**MATERIAL FOR THIS EXERCISE:**

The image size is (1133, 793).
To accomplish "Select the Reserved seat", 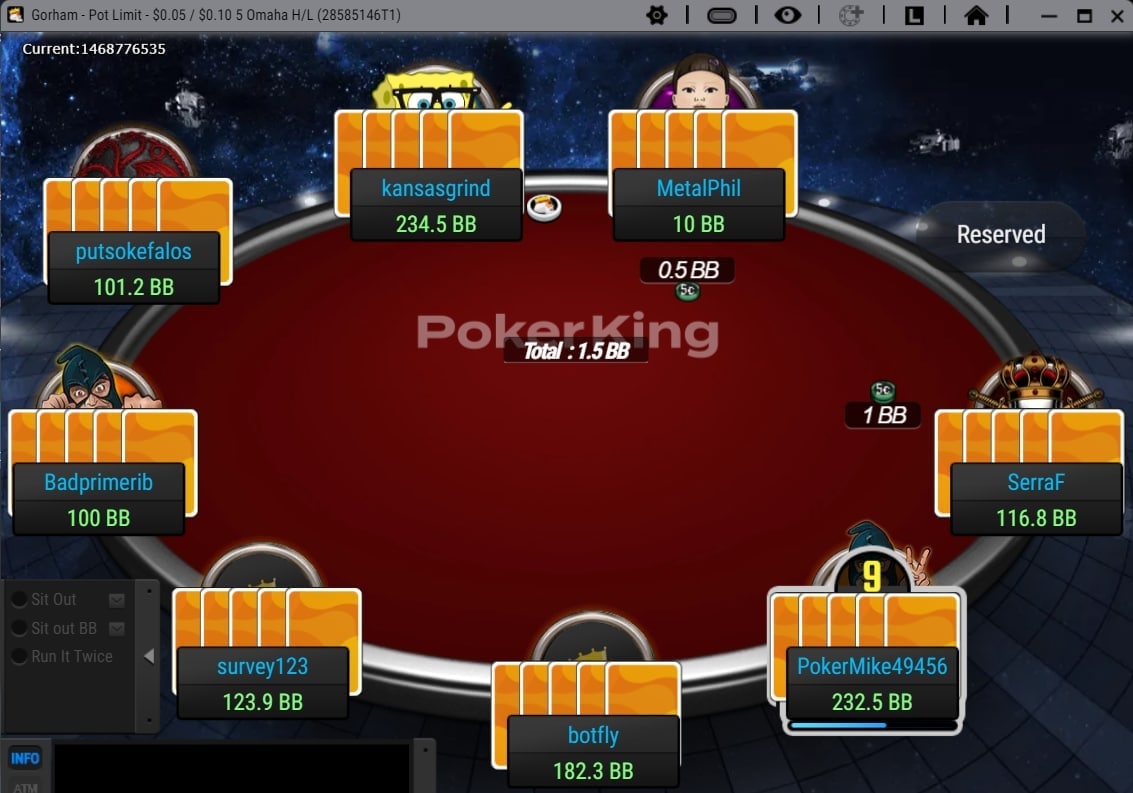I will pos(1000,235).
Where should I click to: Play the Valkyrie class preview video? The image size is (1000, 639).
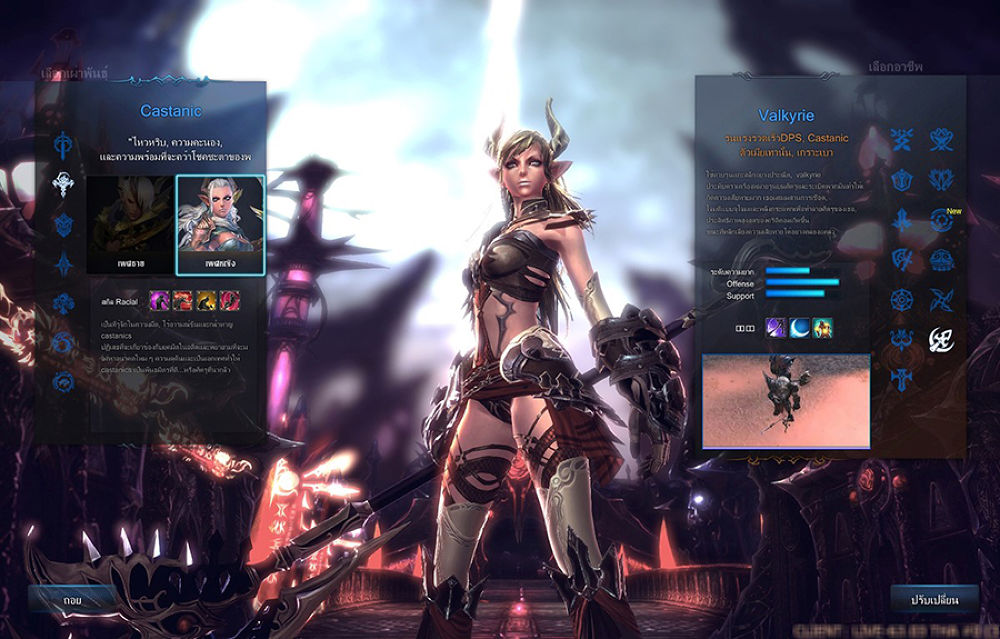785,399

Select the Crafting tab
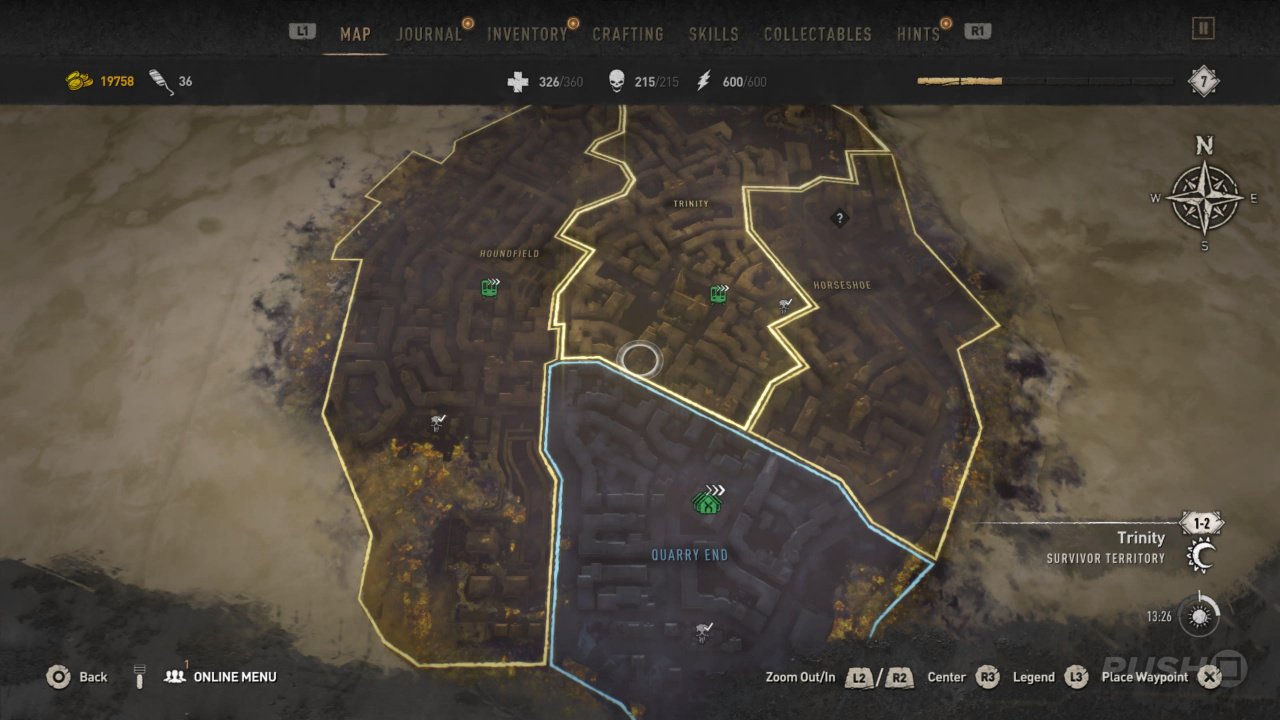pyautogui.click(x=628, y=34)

==

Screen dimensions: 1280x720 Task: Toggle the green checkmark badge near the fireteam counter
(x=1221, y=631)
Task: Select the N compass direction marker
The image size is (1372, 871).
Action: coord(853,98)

**OBJECTIVE:**
Can you turn the lines from the one containing "Screen dimensions: 1280x720" through the one containing "Action: coord(853,98)" into a Markdown table with the columns Row and Line, skipping any blank lines?

**RESPONSE:**
| Row | Line |
|---|---|
| 1 | Screen dimensions: 1280x720 Task: Toggle the green checkmark badge near the fireteam counter |
| 2 | (x=1221, y=631) |
| 3 | Task: Select the N compass direction marker |
| 4 | The image size is (1372, 871). |
| 5 | Action: coord(853,98) |